Theresa Enriquez transformed a farmhouse into a coffee shop.
The alumna and owner of Heritage Coffee in Oxnard, California, runs the business with her husband and sons, hoping the store will reflect its location in Ventura County. Though Oxnard might not be known for it’s independent coffee scene, Enriquez said she wanted to create a shop where city residents could enjoy locally sourced goods and a homey environment.
“It was kind of cozy, and our idea was to make it very friendly, and just be a place where you can be at home,” Enriquez said. “Family, home – they both influence each other.”
Her eldest son, Carlos Larios, manages the coffee shop and works as a barista, while her youngest son, Andres Larios, helped them design the interior and is currently developing the website. Her husband likes to stand outside the shop, directing passerby with a sign to garner foot traffic. Though Enriquez herself is often busy running her medical practice, her family members pitch in when they can to keep the operation successful.
To master the ins and outs of being a barista, Carlos Larios spent a few weeks in Los Angeles taking classes at LA Barista Academy. While there, he learned a variety of techniques, including tampering espresso shots and measuring different time intervals to get the most out of each pour.
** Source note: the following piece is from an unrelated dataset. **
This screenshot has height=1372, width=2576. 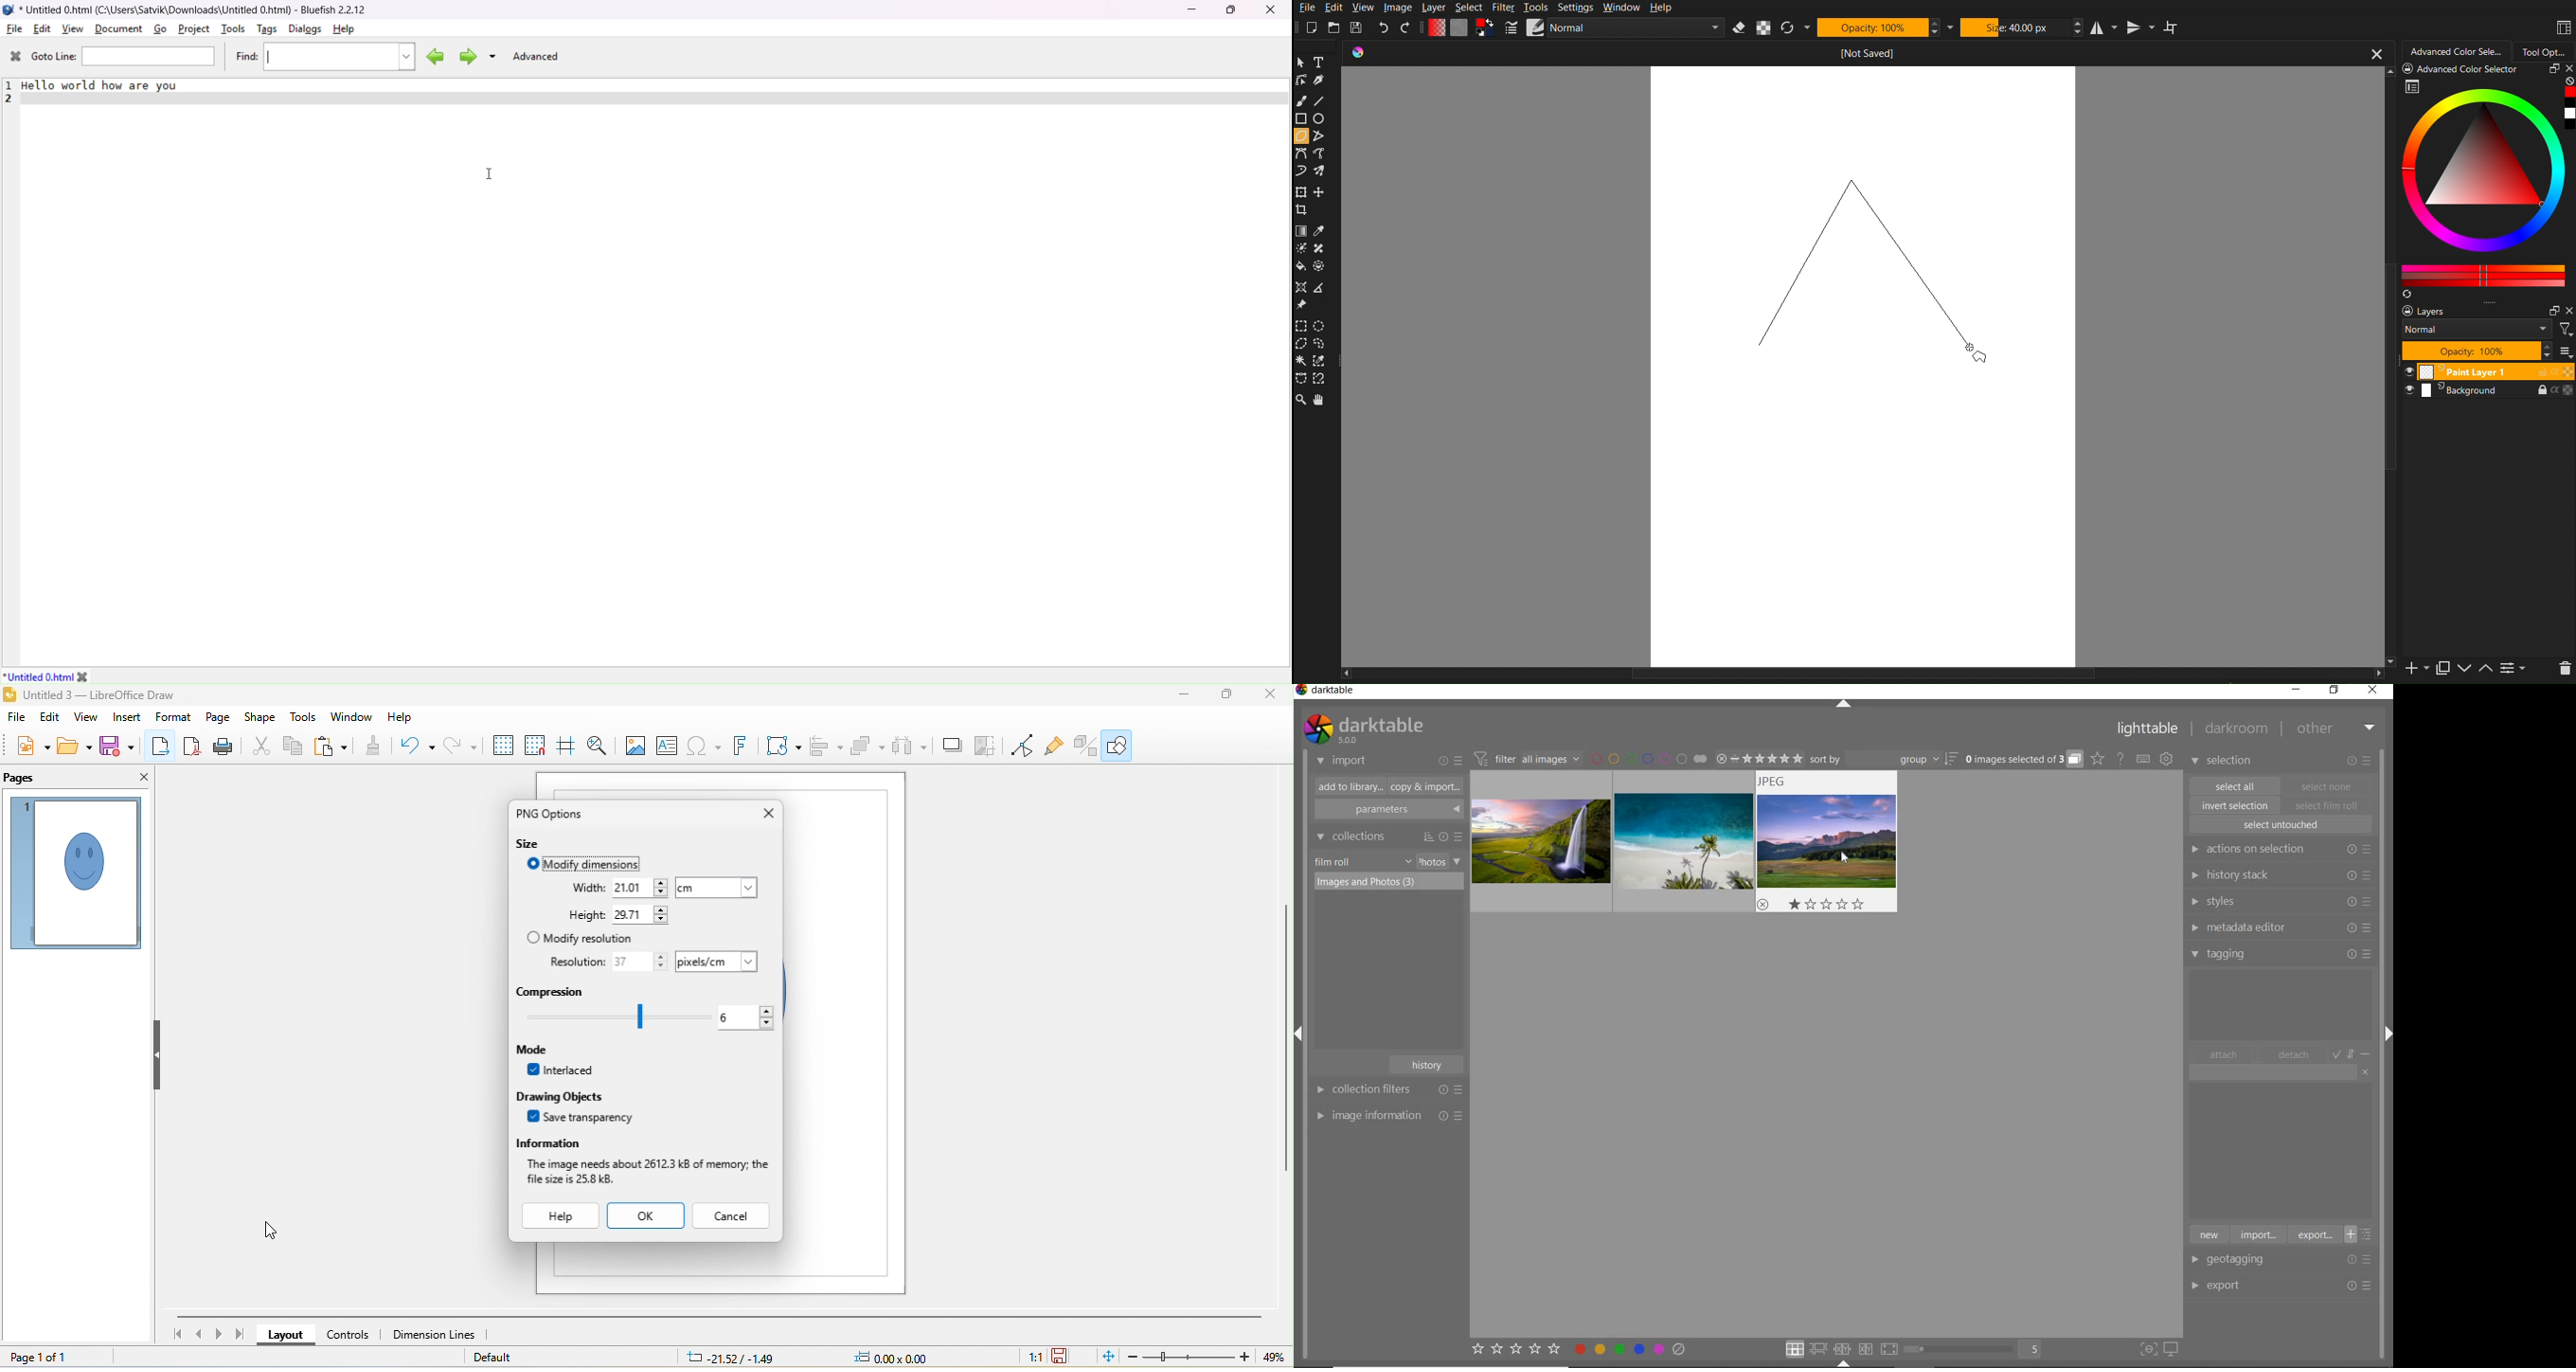 What do you see at coordinates (94, 675) in the screenshot?
I see `close tab` at bounding box center [94, 675].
In operating a family-run store, Enriquez said they aim to create a welcome environment for people to enjoy. The shop’s title reflects its location in downtown Oxnard, in a spot called Heritage Square, and also reflects the history of the location. Heritage Square is made up of homes once inhabited by the original Western settlers of the area, with each building reflecting different architectural styles, Enriquez said. The building that now houses both the coffee shop and Enriquez’s medical practice is built in Craftsman-style, with a brick wall and a large porch. She was drawn in by the building’s classic design and downtown location.
“It just looked very homey and inviting. That was it,” Enriquez said. “It’s not like I’m a coffee fiend – it was the building.”
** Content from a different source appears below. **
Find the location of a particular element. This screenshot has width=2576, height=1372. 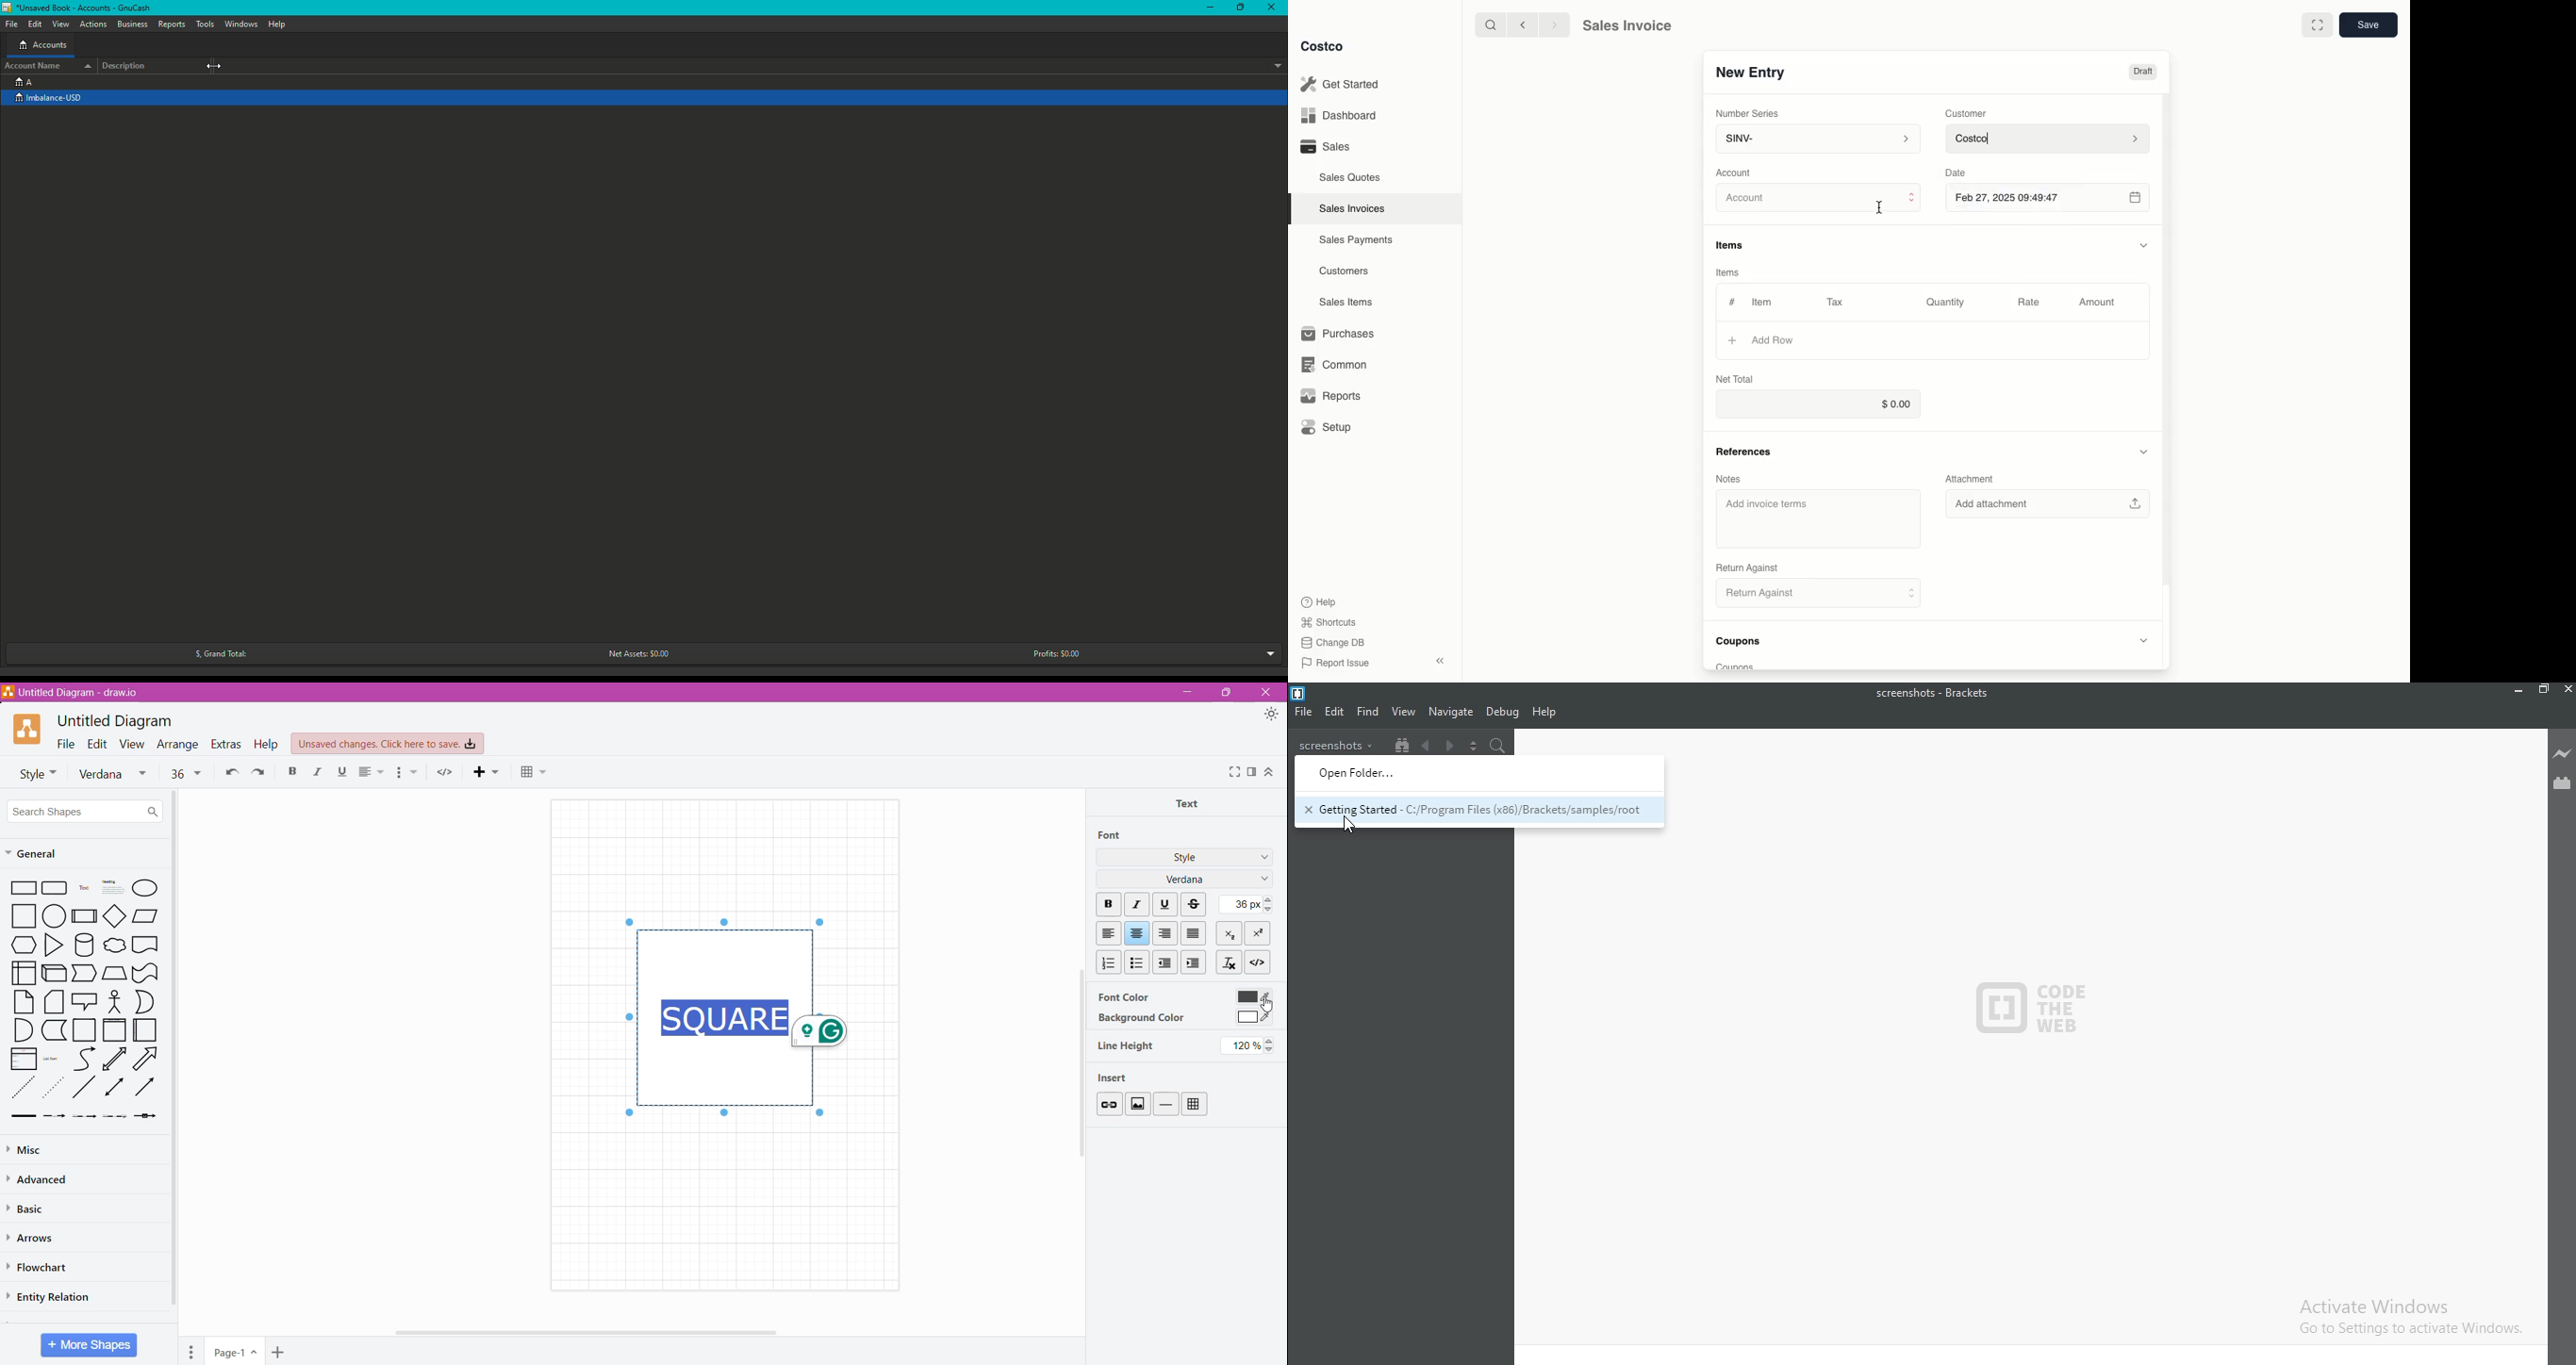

Inspired by the architecture, Enriquez said they aimed to have a Craftsman-like aesthetic. She and her family utilized rich reds and golds, espresso-colored tables and hardwood floors to offset the darker shades. Andres Larios said people often comment on the shop, saying it feels as if they are walking into someone’s house. After designing flyers for the shop, Andres Larios said other people have spread them around the town.
With the exception of the cabinetry, all of the furniture in the coffee shop is reused. Enriquez said she and her husband would walk around thrift stores in Oxnard and find old furniture, then set about repurposing it for their shop, making changes such as reupholstering the chairs and tables.
“It feels like you’re in somebody’s home because it was somebody’s home at one point,” Enriquez said. “(Repurposing is) creative in a way – you can just let your imagination go.”
Heritage Coffee aims to offer locally sourced goods. Its coffee originated from Gear Grinderz Coffee in Thousand Oaks, California, and its baked goods from Fine Sconehenge Bakery Co., located in the neighboring town of Camarillo. It also resells vintage coffee and teapots the family comes across while thrift shopping.
Along with offering local goods, Carlos Larios said they aim to create a laid-back environment for people to meet in downtown Oxnard. They want to provide an alternative to the frequently packed Starbucks, he said. To do so, they often play LA Dodgers or LA Rams games on TV, offering a space for people to gather and watch them together. The decor includes a large couch and plush chairs meant for people to comfortably sit in as they engage in a community activity.
Though Oxnard might not have a reputation for indie coffee shops, Enriquez said they still fit within the other small coffee shops in the town. Though tourists do occasionally visit Heritage Coffee, Enriquez said it mainly caters to Oxnard residents.
“People say, ‘Oh, it’s Oxnard,’ and look down our noses at us a little bit. But we’ve found quite a bit of people who have appreciated the coffee, and they’re just from Oxnard,” Enriquez said. “They don’t come from out of town.”